Problem statement :: In the items, starting with the line containing "has height=997, width=1913." and going on through the line containing "bookmark-item: PR模板 is", change "Where is" to "Where can I find" and give those lines again with everything else left as it is.

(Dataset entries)
■ ■ ■ ■ ■

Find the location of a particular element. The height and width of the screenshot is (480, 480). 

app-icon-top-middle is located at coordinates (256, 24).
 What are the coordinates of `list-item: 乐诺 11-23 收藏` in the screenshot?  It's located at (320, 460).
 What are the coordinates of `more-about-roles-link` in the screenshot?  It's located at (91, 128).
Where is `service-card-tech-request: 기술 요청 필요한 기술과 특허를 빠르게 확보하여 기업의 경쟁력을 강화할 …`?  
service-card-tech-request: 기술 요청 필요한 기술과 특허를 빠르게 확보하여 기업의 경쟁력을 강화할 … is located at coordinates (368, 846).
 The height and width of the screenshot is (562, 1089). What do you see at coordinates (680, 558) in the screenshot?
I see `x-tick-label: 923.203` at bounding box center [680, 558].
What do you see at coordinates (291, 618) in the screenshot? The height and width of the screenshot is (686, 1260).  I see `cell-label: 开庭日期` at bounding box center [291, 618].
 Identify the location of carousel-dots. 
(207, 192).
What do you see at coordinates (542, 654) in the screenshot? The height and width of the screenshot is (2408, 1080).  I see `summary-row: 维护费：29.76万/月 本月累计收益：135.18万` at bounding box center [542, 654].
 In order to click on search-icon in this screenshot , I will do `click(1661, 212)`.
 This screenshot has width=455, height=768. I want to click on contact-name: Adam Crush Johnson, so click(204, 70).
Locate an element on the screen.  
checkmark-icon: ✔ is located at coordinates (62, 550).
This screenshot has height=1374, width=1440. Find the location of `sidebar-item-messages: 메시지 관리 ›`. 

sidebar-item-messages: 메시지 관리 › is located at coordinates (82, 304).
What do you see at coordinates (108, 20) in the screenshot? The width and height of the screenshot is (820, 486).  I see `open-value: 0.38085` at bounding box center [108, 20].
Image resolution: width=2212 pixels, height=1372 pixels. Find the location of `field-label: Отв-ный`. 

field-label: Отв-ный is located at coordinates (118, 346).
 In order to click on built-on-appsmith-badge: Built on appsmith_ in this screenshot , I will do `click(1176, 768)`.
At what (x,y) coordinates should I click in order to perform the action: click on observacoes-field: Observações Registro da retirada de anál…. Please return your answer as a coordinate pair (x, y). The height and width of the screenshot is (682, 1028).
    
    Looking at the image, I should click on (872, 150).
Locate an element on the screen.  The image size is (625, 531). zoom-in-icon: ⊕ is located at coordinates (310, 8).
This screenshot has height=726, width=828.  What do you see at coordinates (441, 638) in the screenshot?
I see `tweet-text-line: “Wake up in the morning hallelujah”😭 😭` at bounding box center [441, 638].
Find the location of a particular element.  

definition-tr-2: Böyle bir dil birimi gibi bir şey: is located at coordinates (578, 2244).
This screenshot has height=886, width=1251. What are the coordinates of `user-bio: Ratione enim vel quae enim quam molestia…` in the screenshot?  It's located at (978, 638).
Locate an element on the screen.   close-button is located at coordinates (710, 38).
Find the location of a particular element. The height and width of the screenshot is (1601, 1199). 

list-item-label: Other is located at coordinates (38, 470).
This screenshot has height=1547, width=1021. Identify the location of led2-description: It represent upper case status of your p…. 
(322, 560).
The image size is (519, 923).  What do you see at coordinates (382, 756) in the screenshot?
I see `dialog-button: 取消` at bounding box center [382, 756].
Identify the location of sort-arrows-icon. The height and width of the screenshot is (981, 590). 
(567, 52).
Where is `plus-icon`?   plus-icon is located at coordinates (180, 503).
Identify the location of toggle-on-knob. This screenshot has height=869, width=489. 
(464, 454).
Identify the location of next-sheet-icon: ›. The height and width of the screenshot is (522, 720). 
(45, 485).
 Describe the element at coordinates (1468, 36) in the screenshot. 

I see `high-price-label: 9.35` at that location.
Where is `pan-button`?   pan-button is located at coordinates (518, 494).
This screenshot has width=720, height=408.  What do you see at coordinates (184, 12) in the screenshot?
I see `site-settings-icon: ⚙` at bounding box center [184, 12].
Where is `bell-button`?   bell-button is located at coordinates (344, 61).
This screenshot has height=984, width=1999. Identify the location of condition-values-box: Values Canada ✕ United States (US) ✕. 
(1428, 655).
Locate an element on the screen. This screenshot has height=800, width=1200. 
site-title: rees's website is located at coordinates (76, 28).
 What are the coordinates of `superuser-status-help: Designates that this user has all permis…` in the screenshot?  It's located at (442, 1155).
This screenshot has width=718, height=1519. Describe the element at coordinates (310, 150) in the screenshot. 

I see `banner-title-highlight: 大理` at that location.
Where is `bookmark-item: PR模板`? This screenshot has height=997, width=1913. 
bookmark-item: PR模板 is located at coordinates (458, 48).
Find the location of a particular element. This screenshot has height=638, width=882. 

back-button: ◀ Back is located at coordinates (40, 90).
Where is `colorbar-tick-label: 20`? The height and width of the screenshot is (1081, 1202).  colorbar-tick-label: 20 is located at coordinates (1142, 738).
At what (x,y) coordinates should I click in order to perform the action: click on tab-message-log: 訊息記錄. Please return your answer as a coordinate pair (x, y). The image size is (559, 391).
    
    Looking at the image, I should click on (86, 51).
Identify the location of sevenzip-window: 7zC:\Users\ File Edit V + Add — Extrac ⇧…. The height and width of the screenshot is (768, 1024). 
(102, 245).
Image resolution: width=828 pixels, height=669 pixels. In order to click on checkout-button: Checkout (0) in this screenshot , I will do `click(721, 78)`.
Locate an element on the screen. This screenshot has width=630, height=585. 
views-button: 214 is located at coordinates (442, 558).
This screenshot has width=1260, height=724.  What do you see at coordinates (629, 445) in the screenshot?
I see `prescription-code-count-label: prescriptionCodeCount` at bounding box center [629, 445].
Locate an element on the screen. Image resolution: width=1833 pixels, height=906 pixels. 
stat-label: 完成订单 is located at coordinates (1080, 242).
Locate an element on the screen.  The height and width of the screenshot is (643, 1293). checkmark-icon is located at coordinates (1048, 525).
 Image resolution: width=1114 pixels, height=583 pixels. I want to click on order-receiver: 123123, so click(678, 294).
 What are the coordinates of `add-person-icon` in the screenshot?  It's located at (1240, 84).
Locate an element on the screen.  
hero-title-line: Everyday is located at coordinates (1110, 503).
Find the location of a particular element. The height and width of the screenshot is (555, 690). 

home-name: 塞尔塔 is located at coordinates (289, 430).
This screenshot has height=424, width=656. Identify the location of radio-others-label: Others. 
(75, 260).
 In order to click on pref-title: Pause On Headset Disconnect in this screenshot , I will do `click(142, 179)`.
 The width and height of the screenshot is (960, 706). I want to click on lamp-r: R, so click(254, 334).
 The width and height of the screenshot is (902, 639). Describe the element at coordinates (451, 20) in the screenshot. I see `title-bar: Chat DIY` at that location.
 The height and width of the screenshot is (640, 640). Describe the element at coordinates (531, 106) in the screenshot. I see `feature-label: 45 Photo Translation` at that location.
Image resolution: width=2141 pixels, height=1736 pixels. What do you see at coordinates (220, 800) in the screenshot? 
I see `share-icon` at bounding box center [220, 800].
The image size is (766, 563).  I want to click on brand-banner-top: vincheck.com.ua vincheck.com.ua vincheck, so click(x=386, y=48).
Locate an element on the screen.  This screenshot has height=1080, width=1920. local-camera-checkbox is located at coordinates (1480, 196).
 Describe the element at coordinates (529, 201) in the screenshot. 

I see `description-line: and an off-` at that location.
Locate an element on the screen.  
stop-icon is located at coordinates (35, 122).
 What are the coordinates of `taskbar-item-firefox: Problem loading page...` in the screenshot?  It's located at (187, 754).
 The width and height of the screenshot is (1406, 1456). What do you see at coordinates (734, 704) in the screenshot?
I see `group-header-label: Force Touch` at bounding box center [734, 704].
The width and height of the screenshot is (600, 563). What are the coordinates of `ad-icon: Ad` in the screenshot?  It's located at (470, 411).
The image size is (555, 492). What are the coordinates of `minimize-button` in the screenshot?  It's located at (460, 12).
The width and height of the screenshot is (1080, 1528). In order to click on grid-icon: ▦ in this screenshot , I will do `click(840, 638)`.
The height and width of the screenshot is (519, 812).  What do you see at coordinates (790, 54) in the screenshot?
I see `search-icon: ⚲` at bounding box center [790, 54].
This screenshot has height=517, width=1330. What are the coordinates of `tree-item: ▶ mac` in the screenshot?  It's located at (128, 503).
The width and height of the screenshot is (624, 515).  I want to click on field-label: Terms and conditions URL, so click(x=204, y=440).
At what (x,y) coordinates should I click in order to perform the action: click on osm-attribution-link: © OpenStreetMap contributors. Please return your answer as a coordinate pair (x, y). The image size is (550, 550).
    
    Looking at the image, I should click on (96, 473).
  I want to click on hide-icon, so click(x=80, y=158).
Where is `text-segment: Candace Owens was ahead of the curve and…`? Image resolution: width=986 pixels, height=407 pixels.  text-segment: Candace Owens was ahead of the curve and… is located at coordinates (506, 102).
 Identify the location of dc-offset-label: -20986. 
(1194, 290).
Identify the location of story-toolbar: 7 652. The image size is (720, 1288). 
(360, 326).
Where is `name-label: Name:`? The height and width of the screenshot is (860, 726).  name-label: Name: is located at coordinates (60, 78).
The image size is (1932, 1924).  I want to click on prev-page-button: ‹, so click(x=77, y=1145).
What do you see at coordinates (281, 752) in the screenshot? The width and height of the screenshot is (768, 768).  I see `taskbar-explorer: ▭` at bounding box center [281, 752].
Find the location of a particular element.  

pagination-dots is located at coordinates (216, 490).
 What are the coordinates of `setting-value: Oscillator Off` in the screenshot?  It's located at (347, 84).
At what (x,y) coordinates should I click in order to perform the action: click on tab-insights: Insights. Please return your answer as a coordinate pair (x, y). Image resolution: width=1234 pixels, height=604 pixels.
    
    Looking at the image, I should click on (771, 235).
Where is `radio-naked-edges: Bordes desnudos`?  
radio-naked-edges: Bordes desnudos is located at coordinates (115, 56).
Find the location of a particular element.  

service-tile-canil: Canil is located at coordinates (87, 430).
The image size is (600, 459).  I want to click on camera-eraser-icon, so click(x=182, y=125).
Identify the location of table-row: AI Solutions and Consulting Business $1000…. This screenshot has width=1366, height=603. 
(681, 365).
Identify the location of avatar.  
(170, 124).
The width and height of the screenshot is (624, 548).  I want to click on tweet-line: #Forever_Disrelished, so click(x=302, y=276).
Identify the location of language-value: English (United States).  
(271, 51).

■ ■ ■ ■ ■

Response below ::
Where can I find `bookmark-item: PR模板`? This screenshot has height=997, width=1913. 
bookmark-item: PR模板 is located at coordinates (458, 48).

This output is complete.